There are now 39 people confirmed sick in one of three mystery E. coli O157:H7outbreaks currently under investigation by federal agencies. Leafy greens are under particular scrutiny.
Since the most recent update from the Centers for Disease Control and Prevention, which was on Oct. 28, there have been 16 people added to the patient tally. The sick people span 18 states. No states have confirmed any deaths in this outbreak. The new numbers are current as of Nov. 19, according to the CDC’s Nov. 23 update.
“State and local public health officials are interviewing ill people to determine what they ate and other exposures in the week before they got sick. Of the 22 ill people interviewed to date, all reported eating a variety of leafy greens, like spinach with 16, romaine lettuce with 15, iceberg lettuce with 12, and mixed bag lettuce with 8. No single type or brand of leafy greens or other food item has been identified as the source of this outbreak. CDC is not advising people to avoid any particular food at this time,” according to the outbreak update.
Illnesses started on dates ranging from Aug. 10 through Oct. 23. Ill people range in age from 1 to 85 years, with a median age of 38 years, and 62 percent are female. Of 30 ill people with information available, 19 were hospitalized and four developed hemolytic uremic syndrome (HUS), a type of kidney failure that can be fatal.
Illnesses might not yet be reported because of the time it takes between when a person becomes ill and when the illness is reported. This takes up to four weeks. Please see the Timeline for Reporting Cases of E. coli O157 Infection for more details.
Investigators are continuing to collect different types of data to identify the source of this outbreak.
About E. Coli infections
Anyone who has developed symptoms of E. coli infection should seek medical attention and tell their doctor about their possible exposure to the bacteria. Specific tests are required to diagnose the infections, which can mimic other illnesses.
The symptoms of E. coli infections vary for each person but often include severe stomach cramps and diarrhea, which is often bloody. Some patients may also have a fever. Most patients recover within five to seven days. Others can develop severe or life-threatening symptoms and complications, according to the Centers for Disease Control and Prevention (CDC).
About 5 to 10 percent of those diagnosed with E. coli infections develop a potentially life-threatening kidney failure complication, known as hemolytic uremic syndrome (HUS). Symptoms of HUS include fever, abdominal pain, feeling very tired, decreased frequency of urination, small unexplained bruises or bleeding, and pallor.
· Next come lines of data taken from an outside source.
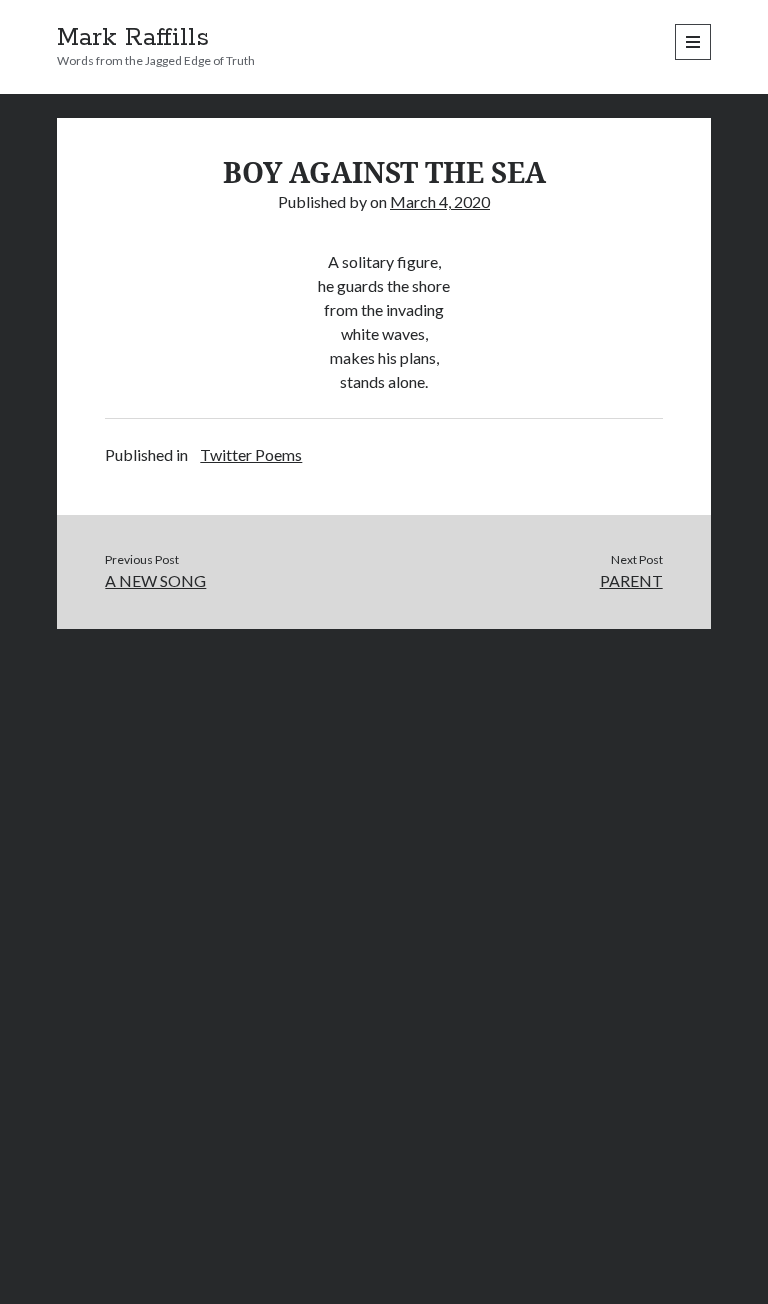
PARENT (631, 580)
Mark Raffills (133, 38)
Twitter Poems (251, 454)
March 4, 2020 (440, 201)
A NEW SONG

Many people with HUS recover within a few weeks, but some suffer permanent injuries or death. This condition can occur among people of any age but is most common in children younger than five years old because of their immature immune systems, older adults because of deteriorating immune systems, and people with compromised immune systems such as cancer patients.
People who experience HUS symptoms should immediately seek emergency medical care. People with HUS will likely be hospitalized because the condition can cause other serious and ongoing problems such as hypertension, chronic kidney disease, brain damage, and neurologic problems.